Federalny minister nowego rządu niemieckiego potwierdza redukcję emisji z elektrowni węglowych o 60 % do 2030r. Hania Schudy przetłumaczyła ważne informacje z Niemiec.
Zapraszamy do czytania.
Radek Gawlik, EKO-UNIA
Niemcy potwierdzają cel redukcji mocy elektrowni węglowych do 2030 r.
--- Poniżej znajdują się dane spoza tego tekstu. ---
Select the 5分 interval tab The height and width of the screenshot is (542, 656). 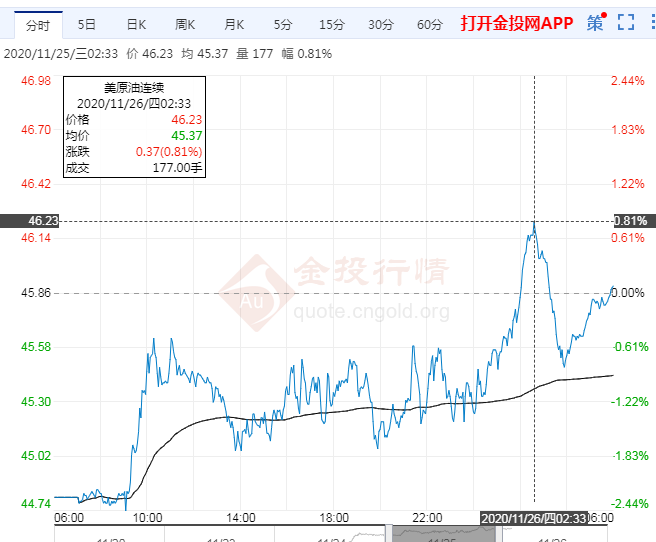(x=283, y=25)
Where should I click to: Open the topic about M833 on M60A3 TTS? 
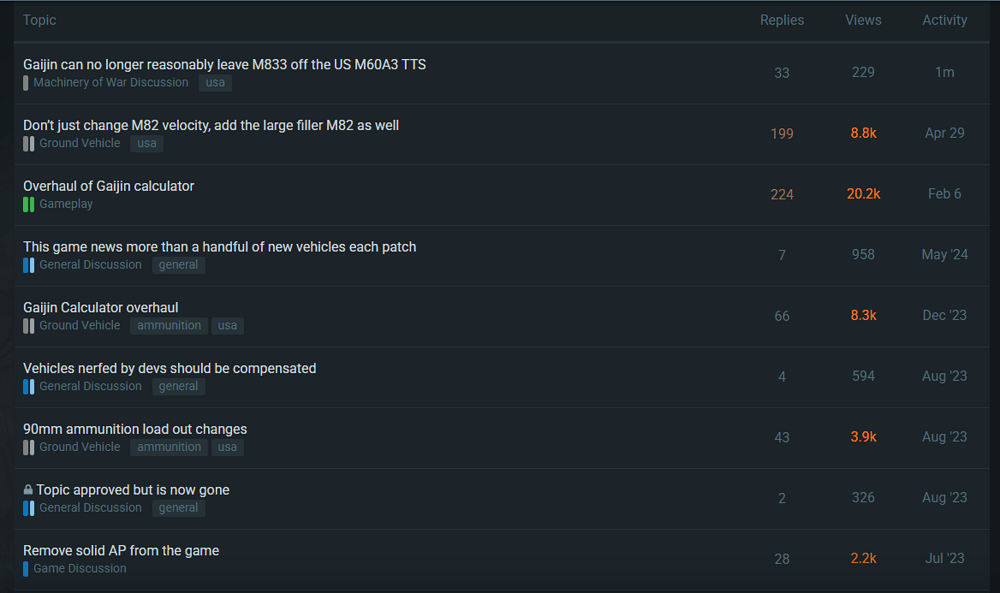pos(224,64)
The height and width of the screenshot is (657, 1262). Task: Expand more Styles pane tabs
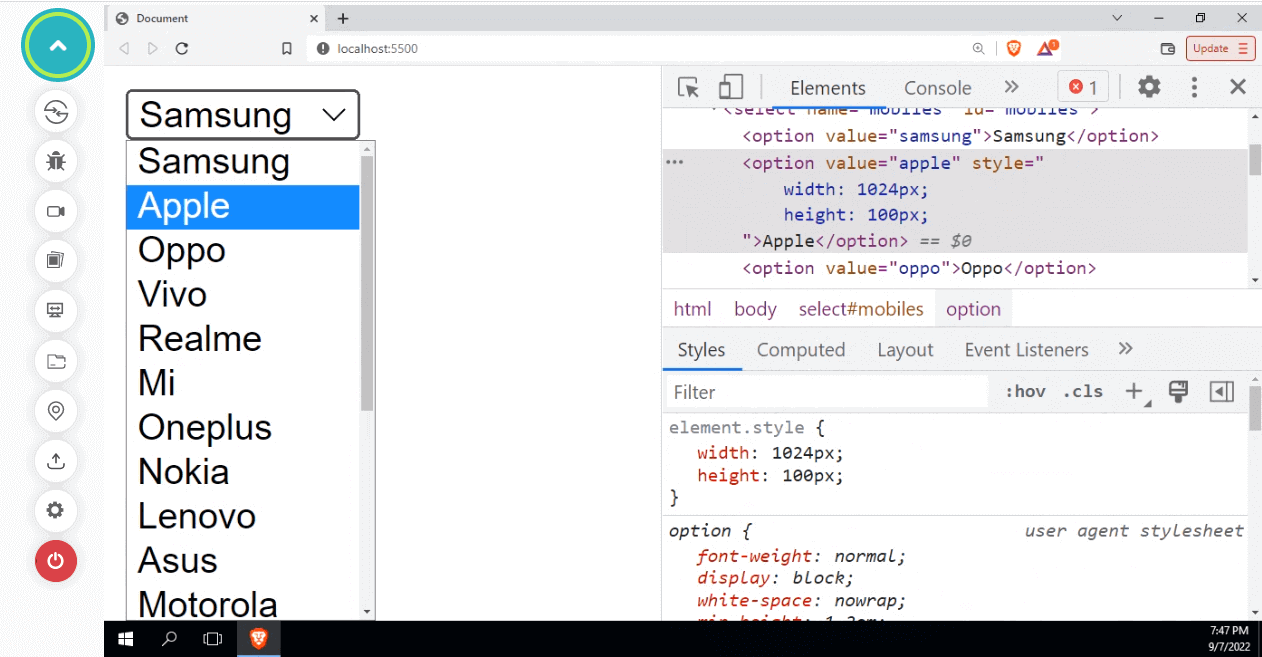coord(1125,349)
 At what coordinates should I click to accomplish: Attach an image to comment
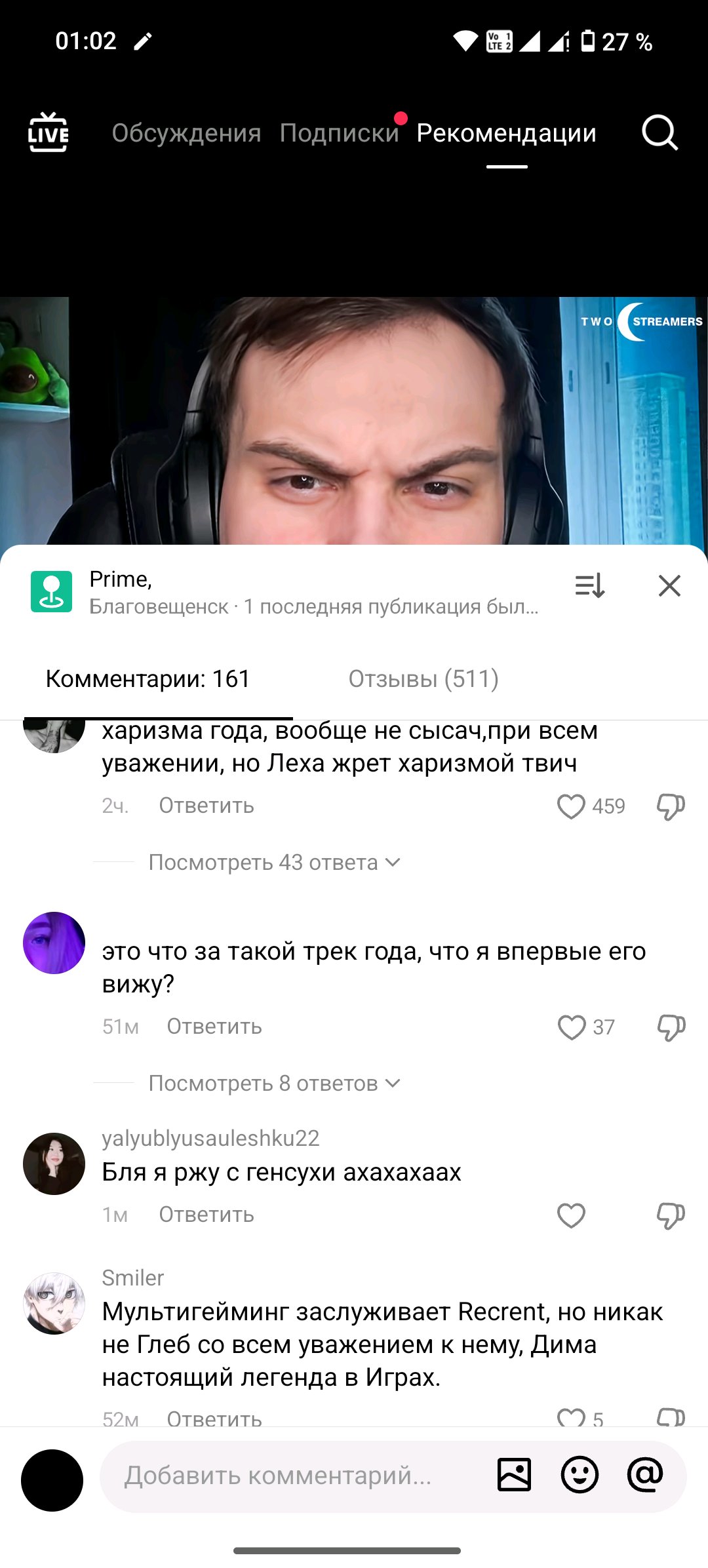514,1475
Minister energii i gospodarki Niemiec Peter Altmaier (CDU) potwierdził na konferencji „Dialog dla Transformacji Energetycznej” w Berlinie w kwietniu 2018 r. plany Niemiec do zmniejszenia o połowę mocy węglowych elektrowni do 2030 r. Na tym samym spotkaniu pogrzebał jednak nadzieję na szybkie działanie w sprawie węgla ze względu na jednoczesne plany odchodzenia od energetyki nuklearnej do 2022 r. Ze względu na te „podwójne wyzwanie” opowiedział się za „stopniowym podejściem” do problemu. Ogłosił też powołanie „komisji węglowej”, której celem będzie m.in. zabezpieczenia miejsc pracy.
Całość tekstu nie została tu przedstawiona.